Just like that, volatility returned to the stock market yesterday.
The S&P was on pace for its best gain in almost two months, and then President Donald Trump began tweeting at 1:26 p.m. ET.
“The U.S. will start, on September 1st, putting a small additional Tariff of 10% on the remaining 300 Billion Dollars of goods and products coming from China,” he announced. “This does not include the 250 Billion Dollars already Tariffed at 25%.”
Suddenly sellers came out of the woodwork. Here are some of their accomplishments:
- The S&P 500 reversed from a gain of as much as 1.8 percent to a drop of almost 1 percent.
- That quick change of sentiment caused the index to swing 68.36 points from its high of the session to its low. That was the widest range since Dec. 7, according to a custom indicator created with EasyLanguage®.

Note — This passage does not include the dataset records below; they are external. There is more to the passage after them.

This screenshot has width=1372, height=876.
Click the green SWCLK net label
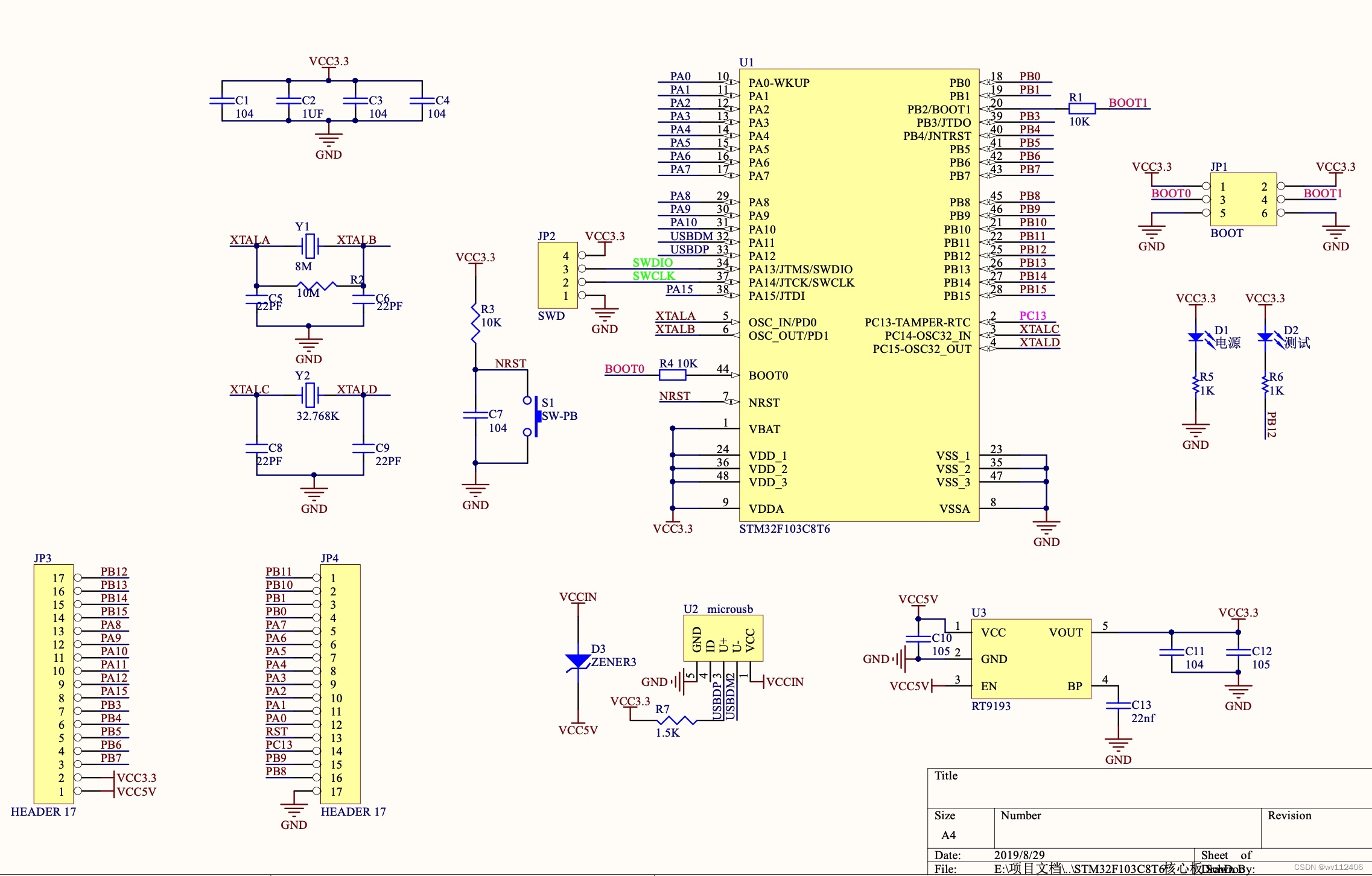(x=653, y=276)
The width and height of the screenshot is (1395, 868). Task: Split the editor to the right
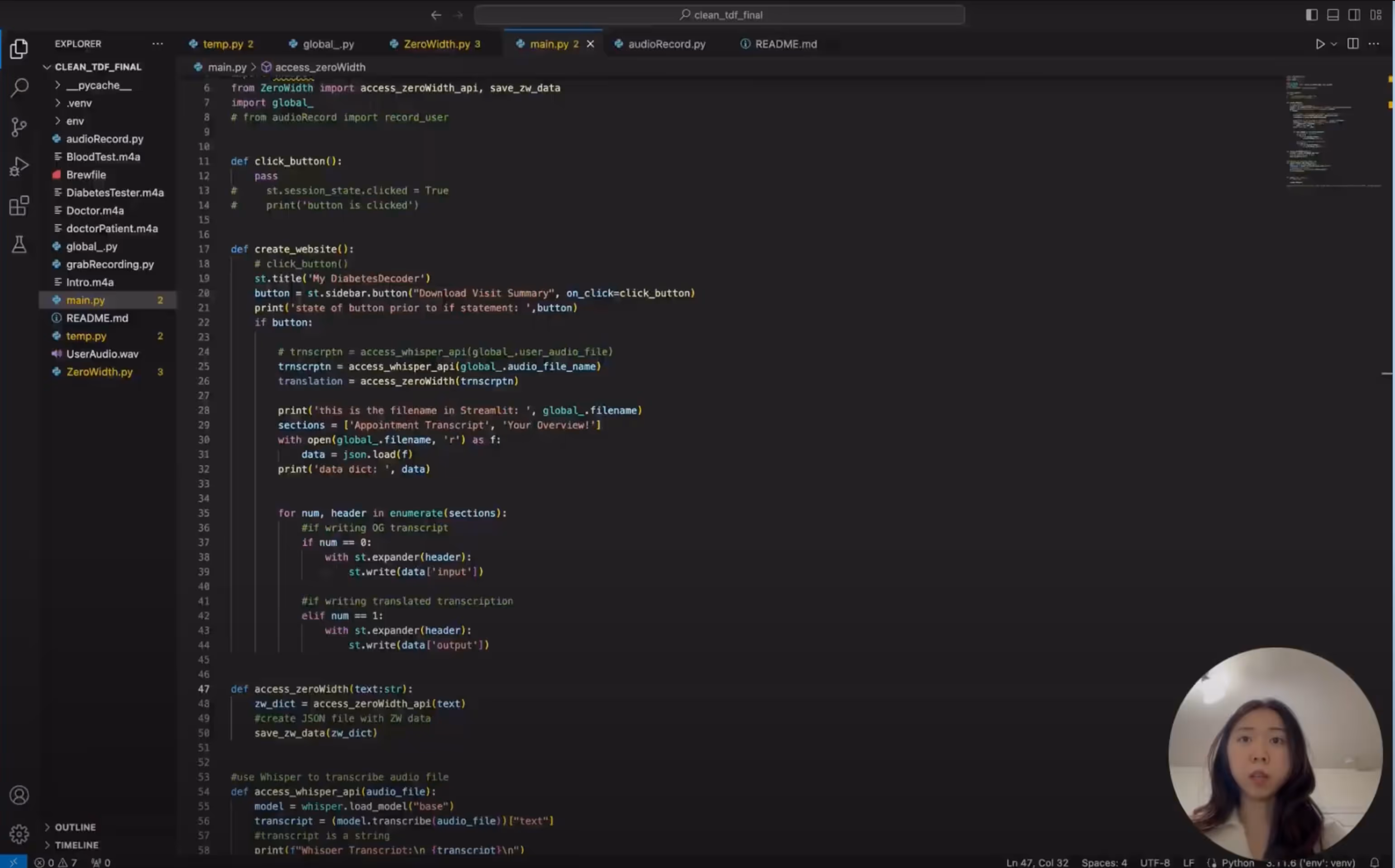(1353, 44)
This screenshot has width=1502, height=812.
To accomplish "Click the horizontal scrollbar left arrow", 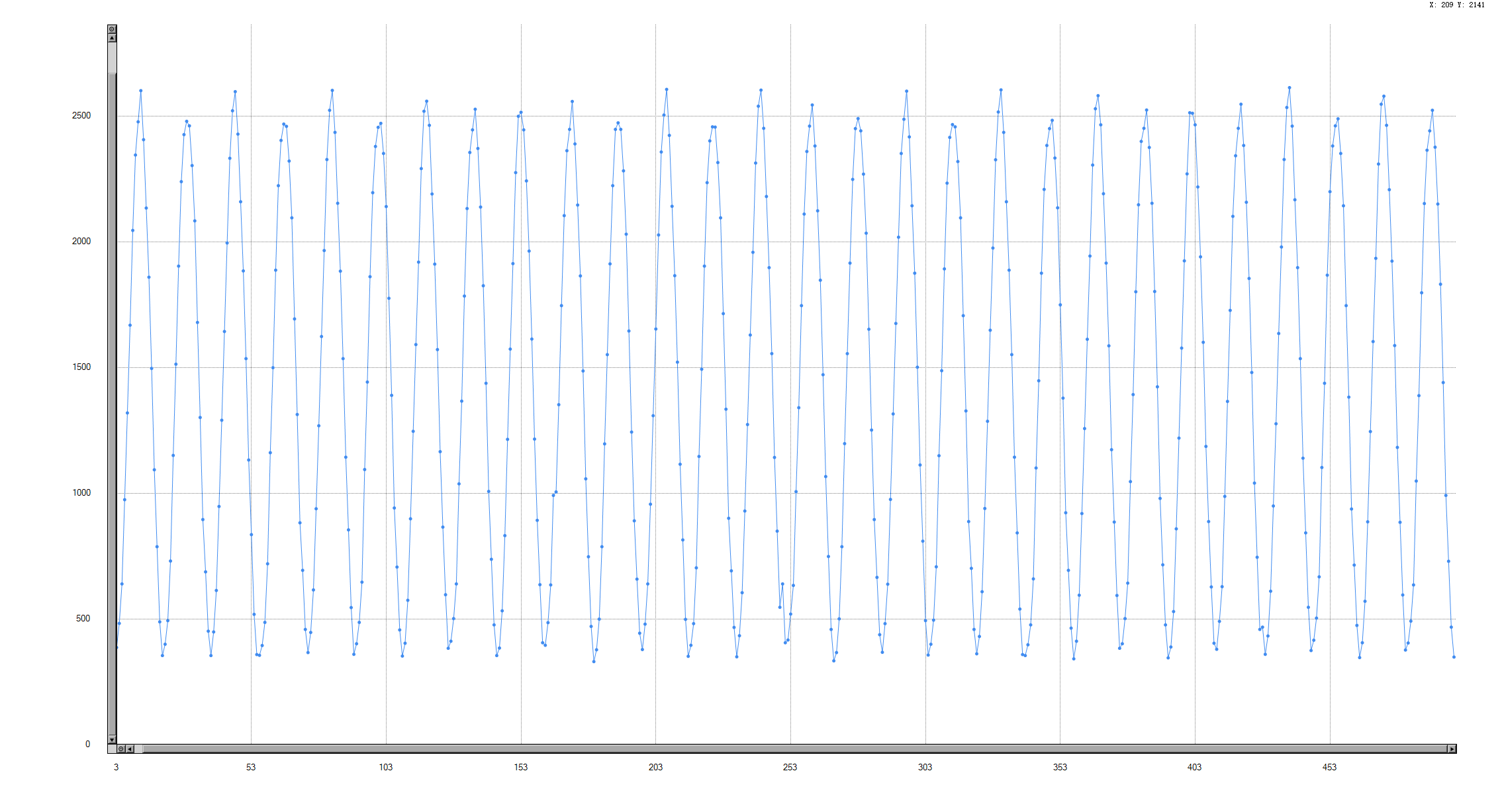I will [130, 748].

- Crude oil futures fell as much as 8.5 percent at their low. That was the biggest drop since at least May 2001, according to another custom indicator.

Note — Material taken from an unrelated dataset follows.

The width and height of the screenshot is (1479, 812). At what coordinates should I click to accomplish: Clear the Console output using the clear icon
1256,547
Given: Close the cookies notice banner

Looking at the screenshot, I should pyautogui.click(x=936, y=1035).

- The yield on 10-year Treasury notes fell to its lowest level since Nov. 8, 2016 — the same day Trump was elected.
- Cboe’s Volatility Index ($VIX) has risen 5.7 points since last Friday. If that holds it would be the fear gauge’s heftiest weekly increase since December.
Of course, some of these superlatives result from things getting so quiet. But now investors have digested a lot of earnings and news from the Federal Reserve. Will attention now turn back to the old bogeyman of tariffs and trade — especially with other catalysts drying up next week?
In conclusion, Thursday was one of the more dramatic sessions of the year. We’ve also started a new month on a bearish foot. And pretty soon volumes will slow as investors go on vacation.
This post isn’t trying to make any calls or predictions. We just wanted to highlight how things may be changing.